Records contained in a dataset
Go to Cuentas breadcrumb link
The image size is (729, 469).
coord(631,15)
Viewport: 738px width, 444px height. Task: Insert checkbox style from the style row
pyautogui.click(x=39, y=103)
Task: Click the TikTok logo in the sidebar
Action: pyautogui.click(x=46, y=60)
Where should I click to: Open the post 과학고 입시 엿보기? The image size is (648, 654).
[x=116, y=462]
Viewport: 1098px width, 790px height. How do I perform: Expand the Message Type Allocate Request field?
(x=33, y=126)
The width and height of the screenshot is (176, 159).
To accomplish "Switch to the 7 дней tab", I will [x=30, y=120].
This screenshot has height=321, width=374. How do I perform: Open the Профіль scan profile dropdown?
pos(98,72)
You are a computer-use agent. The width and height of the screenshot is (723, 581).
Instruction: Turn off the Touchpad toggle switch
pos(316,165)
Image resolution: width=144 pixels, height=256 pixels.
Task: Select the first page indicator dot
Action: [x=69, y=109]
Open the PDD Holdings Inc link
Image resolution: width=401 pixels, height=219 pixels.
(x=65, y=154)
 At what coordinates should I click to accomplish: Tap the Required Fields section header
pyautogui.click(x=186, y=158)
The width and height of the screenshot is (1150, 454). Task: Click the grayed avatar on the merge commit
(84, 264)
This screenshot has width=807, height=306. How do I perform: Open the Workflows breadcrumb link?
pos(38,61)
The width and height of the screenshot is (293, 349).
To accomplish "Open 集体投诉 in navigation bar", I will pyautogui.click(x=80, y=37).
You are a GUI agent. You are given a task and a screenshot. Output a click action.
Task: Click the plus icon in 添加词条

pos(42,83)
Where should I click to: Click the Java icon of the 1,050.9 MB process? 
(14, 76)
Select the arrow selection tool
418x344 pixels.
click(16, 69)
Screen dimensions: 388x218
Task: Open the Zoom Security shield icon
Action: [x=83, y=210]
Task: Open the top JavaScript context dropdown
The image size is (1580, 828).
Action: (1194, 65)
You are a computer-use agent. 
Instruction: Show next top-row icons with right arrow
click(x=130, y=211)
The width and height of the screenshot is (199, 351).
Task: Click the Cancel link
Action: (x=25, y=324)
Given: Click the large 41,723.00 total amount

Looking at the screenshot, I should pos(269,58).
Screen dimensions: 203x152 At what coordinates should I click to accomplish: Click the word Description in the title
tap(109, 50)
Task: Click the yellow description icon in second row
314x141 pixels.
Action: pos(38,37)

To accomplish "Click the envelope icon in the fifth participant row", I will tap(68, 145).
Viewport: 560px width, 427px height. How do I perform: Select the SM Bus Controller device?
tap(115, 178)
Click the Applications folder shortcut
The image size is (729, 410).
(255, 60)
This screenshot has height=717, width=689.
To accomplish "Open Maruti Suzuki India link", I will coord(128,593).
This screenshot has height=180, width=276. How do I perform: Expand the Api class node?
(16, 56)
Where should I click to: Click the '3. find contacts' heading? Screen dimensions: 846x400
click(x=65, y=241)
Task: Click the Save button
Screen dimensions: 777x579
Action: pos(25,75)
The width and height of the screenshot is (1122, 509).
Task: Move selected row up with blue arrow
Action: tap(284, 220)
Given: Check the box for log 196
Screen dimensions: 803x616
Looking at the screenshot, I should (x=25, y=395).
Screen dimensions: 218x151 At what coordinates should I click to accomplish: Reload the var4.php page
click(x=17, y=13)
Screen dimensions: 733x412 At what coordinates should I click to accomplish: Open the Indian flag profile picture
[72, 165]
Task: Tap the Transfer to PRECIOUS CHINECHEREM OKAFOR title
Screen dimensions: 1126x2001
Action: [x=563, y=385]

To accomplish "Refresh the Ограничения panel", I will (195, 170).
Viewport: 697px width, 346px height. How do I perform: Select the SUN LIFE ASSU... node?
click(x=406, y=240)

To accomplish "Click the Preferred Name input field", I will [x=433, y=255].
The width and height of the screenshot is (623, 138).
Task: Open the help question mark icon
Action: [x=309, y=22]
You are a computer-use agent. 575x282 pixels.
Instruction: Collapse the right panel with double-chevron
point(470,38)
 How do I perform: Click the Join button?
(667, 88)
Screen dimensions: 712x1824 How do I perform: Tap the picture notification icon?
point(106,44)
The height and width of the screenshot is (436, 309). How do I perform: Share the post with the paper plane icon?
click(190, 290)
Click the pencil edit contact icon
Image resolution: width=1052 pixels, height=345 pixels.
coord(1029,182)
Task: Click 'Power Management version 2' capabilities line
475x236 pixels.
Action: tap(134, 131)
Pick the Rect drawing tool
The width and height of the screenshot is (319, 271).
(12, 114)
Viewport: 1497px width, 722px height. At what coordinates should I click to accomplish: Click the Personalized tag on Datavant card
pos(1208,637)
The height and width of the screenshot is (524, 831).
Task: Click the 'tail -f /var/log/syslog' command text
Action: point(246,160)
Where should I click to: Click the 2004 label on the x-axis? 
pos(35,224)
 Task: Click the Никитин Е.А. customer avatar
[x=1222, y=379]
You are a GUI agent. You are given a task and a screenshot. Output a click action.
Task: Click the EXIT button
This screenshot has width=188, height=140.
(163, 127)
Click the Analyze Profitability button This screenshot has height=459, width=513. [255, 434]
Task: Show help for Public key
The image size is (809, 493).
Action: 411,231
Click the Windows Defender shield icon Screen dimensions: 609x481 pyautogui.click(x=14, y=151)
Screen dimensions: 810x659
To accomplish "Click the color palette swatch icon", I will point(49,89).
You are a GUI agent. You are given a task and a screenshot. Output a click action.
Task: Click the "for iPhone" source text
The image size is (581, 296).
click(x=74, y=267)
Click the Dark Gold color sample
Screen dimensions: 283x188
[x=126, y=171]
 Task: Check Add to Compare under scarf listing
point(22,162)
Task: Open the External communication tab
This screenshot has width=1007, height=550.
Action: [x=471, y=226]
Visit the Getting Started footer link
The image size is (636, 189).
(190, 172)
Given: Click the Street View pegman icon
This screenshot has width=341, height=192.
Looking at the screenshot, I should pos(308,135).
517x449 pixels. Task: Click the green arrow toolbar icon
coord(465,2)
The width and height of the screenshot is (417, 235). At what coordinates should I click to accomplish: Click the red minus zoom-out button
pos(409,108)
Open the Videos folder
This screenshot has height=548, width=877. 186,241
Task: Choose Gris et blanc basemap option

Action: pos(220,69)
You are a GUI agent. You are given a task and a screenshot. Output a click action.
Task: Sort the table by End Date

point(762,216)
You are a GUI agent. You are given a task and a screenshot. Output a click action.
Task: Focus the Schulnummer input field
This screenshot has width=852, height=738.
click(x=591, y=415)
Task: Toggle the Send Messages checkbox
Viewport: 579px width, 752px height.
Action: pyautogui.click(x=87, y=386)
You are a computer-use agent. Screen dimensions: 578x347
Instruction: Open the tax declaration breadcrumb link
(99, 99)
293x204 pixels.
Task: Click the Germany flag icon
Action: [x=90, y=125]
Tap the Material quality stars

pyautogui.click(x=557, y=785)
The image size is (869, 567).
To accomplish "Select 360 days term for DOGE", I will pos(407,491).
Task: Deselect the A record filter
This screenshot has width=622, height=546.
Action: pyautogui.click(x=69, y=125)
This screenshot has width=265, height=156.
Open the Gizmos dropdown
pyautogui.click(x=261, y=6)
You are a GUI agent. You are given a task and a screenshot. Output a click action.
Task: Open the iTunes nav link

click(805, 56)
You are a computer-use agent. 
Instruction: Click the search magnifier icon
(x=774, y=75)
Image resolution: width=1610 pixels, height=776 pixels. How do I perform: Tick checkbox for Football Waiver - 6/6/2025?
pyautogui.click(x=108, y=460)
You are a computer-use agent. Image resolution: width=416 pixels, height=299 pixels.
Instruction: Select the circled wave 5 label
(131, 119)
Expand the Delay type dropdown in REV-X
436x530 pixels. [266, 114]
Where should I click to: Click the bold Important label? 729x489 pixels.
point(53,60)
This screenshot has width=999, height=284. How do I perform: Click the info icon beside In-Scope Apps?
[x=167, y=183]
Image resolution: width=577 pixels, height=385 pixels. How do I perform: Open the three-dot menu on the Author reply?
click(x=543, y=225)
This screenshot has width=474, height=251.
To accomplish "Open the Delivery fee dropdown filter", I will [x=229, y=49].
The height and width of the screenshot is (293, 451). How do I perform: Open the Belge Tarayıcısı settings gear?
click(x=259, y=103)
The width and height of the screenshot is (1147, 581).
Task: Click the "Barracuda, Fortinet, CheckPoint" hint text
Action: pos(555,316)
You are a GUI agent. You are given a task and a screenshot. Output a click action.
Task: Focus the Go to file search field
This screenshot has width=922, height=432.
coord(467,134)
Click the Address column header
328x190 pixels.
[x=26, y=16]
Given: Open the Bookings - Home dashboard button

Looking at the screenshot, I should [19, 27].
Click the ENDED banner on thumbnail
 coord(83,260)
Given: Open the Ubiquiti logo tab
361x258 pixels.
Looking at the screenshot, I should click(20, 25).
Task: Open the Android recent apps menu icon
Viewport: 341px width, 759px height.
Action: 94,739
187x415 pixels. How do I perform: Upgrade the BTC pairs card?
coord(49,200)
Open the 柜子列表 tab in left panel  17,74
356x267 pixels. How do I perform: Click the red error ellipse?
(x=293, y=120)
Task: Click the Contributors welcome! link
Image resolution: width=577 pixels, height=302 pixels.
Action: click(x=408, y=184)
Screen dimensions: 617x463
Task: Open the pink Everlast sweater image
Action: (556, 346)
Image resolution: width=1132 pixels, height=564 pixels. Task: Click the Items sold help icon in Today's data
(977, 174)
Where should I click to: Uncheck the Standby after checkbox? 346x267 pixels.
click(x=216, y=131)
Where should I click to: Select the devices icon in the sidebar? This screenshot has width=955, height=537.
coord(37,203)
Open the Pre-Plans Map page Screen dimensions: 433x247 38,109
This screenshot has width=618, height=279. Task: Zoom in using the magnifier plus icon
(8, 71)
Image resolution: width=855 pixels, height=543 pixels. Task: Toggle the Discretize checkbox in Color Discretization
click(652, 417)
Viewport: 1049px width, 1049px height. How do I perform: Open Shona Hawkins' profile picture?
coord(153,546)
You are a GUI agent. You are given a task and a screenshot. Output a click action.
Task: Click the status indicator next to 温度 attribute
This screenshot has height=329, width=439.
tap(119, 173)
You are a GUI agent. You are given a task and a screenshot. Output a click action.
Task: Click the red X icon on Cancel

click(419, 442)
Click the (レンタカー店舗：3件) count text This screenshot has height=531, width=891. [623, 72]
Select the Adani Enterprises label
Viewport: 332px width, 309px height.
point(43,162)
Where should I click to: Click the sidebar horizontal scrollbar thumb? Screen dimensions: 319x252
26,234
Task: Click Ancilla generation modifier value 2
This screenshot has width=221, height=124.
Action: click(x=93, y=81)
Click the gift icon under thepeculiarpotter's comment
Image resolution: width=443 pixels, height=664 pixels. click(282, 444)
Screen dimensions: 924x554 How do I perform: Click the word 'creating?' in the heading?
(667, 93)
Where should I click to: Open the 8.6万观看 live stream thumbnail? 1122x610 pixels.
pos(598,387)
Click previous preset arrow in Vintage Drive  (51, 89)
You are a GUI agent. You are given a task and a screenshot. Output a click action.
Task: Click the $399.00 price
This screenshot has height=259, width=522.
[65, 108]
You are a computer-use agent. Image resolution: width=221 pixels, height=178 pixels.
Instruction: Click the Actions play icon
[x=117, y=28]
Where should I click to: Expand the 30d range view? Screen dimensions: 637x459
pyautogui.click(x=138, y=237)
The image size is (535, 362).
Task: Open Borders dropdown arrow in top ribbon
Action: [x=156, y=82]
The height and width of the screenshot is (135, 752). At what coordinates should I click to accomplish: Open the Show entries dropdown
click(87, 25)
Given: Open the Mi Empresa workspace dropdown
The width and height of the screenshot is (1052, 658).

# [What to do]
Please copy every line of the data that carries the string "computer".

# [Answer to the problem]
You are a computer-use agent. The width and height of the screenshot is (723, 581).
You are a computer-use agent. 
You are a computer-use agent. 575x282 pixels.
You are a computer-use agent. Screen dimensions: 578x347
You are a computer-use agent. 
You are a computer-use agent. Image resolution: width=416 pixels, height=299 pixels.
You are a computer-use agent. Image resolution: width=221 pixels, height=178 pixels.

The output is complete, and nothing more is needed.